Gli illustri esteti che amministrano il Comune di Bibbiena (ben due architetti in giunta) hanno voluto farci un altro bel regalo per il nuovo anno: un nuovo look per l’ingresso al centro storico!
Una ringhiera in ferro, tipo cancellata industriale o da recinto per animali, sostituisce la precedente siepe di legno e piante sempre verdi, costeggiando l’ultimo tratto del viale Michelangelo che conduce all’ingresso del Centro.

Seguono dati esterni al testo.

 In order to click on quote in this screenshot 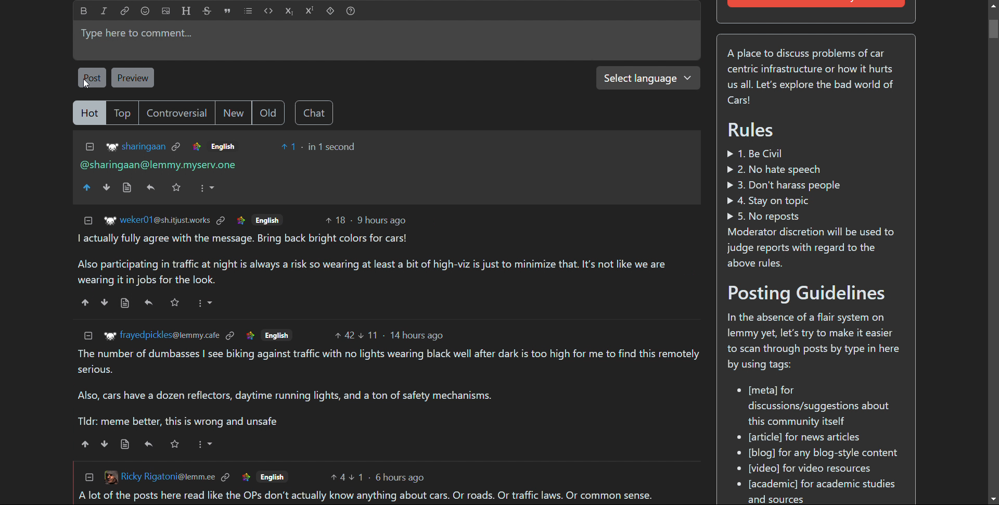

Devono essere le nuove teorie ecologiche, sviluppate innovativamente dalla Giunta comunale di Bibbiena. Così dopo tanta teorizzazione dell’essere la vallata del Parco, della necessità di utilizzare materiali naturali come il legno, a Bibbiena si cambia rotta, c’è una nuova ecologia innovativa, quella del ferro (deve fare tutt’uno con quella dei supermercati rigeneranti).
Non sappiamo chi sia stato il genio che l’ha progettata. Ma noi comuni mortali ed umili cittadini senza laurea in architettura e urbanistica, siamo semplicemente scandalizzati!
Come è possibile che all’ingresso di un centro storico sia posizionata una cancellata di quel genere, una ringhiera da zona industriale e non delle migliori?
Vorremmo chiedere alla vice sindaca, nonché architetta, Francesca Nassini, se quella ringhiera fa parte del progetto di valorizzazione del centro storico, dopo lo spargimento di foto per le sue strade ed un albero di natale in piazza che potrebbe partecipare al concorso di albero più brutto promosso da radio2.
Immaginiamo già le giustificazioni: la strada è competenza della provincia che ha realizzato anche la nuova ringhiera. Non è quindi colpa del comune. A noi risulterebbe che comunque l’installazione l’ha curata direttamente il comune mentre la fornitura sarebbe della provincia.
Comunque ricordiamo che il comune è competente sulle autorizzazioni, tanto più in una zona sottoposta a vincolo paesaggistico.
Inoltre ricordiamo che le famose province, presupposte soppresse dalle riforme Renzi, in realtà esistono ancora. Solo che non sono più enti eletti dal popolo, ma sono costituite dai comuni, una specie di unione dei comuni, tra cui è presente il Comune di Bibbiena.
Quindi la responsabilità del comune è duplice: come ente competente in materia edilizia e come componente della provincia.
Va detto che la Provincia negli anni scorsi aveva sostituito anche i guardrail lungo la statale dei Mandrioli realizzandoli tutti in legno. Possibile che ora all’ingresso del Centro storico di Bibbiena si sia realizzata una bruttura di tal genere in controtendenza?
Speriamo che i filosofi dell’architettura non vengano a dirci che è stata realizzata per omogeneità con la ringhiera della sovrastante terrazza!
Un appello alla vice sindaca Nassini: almeno fate ricrescere una siepe di piante verdi che copra il tutto e nasconda la vergogna.
Buon anno a tutti i bibbienesi, e che il 17 stavolta porti bene!